Several months ago, I agreed to be Nanny Cara in Pennsylvania while my friend Steph cruised down the Rhine. It was a Christmas Cruise, and in the waning weeks of summer, I didn't think about the implications of agreeing to spend ten days in PA in December.
It gets dark there at 4:15 pm!
No kidding, dusk creeps in at 4:00 pm, and by 4:30 pm, the sky is black ink. Dark. Like midnight in Florida dark. I thought 8:30 was bedtime! I got accustomed to drinking hot tea while the sun disappeared as if being chased by a demon.
Large houses are cold!
I loved that aspect at night, snuggled under the awesome blanket on my bed. During the day, though, not so much. I realized you have to dress in layers. For this Florida gal, who purchased long-sleeved clothes before heading north, that meant a wool cardigan. When I was hot, it came off, and when I got cold, it went back on. I was forever stripping and then re-dressing. Chores ramped up the body heat, but sitting and writing lowered it.
Snow!
Before I went, I worried about driving in the snow. That wasn't a favorite of mine when I lived in Indiana, and now that I've been in Florida for over thirty years--yeah, I was not looking forward to doing that. Luckily, it snowed and sleeted once, but the temperature was over fifty. Other than a gray, slushy, wet day and having to use my windshield wipers, that was doable.
Small-town mentality!
I insisted on getting there before the responsible parent left on her trip so she could fill me in on the deets. Having been to PA last April, I knew locking doors was unheard of, and kids ran the neighborhood unsupervised.

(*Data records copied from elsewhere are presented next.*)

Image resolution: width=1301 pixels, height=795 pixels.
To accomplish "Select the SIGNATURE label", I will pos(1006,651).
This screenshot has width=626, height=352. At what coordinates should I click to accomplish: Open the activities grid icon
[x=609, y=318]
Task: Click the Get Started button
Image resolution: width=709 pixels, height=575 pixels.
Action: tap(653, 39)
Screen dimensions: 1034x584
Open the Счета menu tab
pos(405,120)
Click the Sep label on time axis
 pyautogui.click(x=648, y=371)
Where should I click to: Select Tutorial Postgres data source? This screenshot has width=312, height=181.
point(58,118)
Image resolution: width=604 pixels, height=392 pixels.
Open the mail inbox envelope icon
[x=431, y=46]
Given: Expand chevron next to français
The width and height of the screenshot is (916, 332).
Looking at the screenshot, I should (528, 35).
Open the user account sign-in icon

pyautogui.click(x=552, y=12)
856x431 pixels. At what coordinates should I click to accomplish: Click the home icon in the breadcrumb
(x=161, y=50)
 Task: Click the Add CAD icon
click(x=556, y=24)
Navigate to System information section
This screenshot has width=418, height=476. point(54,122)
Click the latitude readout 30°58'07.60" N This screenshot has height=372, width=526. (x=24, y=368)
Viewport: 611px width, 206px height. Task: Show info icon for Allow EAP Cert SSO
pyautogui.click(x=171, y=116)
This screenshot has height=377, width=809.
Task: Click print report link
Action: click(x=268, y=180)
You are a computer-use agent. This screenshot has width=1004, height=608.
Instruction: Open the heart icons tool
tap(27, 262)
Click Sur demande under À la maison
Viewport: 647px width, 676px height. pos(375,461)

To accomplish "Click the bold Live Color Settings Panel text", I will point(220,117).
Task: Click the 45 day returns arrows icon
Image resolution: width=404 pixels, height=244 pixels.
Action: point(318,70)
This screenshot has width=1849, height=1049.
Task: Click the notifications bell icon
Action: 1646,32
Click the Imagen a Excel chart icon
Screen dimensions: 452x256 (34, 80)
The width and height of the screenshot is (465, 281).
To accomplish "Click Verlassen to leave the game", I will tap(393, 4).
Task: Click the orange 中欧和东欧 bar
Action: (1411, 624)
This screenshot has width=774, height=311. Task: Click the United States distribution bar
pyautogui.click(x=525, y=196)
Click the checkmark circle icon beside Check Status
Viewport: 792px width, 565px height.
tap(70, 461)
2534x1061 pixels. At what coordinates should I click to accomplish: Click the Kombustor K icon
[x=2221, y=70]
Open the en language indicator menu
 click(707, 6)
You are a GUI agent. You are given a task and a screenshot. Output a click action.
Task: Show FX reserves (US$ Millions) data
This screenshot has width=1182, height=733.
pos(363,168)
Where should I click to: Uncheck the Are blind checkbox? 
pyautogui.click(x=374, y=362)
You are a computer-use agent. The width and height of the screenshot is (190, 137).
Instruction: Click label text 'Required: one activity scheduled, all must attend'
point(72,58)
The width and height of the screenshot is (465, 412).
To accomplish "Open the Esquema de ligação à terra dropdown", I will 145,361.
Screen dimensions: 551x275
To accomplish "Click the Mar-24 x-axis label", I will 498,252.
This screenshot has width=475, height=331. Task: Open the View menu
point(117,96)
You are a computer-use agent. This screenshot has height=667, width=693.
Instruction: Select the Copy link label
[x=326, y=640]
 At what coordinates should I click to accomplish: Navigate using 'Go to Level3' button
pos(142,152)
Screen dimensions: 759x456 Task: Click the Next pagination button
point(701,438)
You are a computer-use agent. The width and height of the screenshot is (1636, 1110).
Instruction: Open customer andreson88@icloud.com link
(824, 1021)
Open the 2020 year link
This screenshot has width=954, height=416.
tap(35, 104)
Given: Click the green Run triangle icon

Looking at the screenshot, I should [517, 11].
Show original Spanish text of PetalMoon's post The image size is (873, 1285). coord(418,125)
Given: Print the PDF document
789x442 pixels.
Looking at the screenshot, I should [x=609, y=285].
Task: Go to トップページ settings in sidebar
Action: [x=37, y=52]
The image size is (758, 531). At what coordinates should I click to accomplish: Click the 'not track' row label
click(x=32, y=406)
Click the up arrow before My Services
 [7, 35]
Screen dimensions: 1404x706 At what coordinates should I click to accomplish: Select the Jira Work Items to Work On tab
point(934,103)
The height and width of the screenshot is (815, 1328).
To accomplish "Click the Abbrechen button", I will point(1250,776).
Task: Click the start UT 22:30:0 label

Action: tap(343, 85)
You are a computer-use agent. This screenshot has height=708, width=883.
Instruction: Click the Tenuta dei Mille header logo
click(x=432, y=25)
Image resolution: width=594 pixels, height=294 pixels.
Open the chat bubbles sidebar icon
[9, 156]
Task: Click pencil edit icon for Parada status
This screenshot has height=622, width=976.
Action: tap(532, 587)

During this trip, I learned an antibiotic administered twice a day, no matter the time, was fine, and kids running wild extended to downtown and sketchy towns with abbreviated initials. Although, that last one might have been the kid pulling one over on the nanny.
Before I arrived, we Face-Timed. This was where I learned The Kid was self-sufficient and had a huge entourage.
Me: "I'll need to meet and interrogate your friends. I'll come with a list of questions."
The Kid: "Please, don't embarrass me."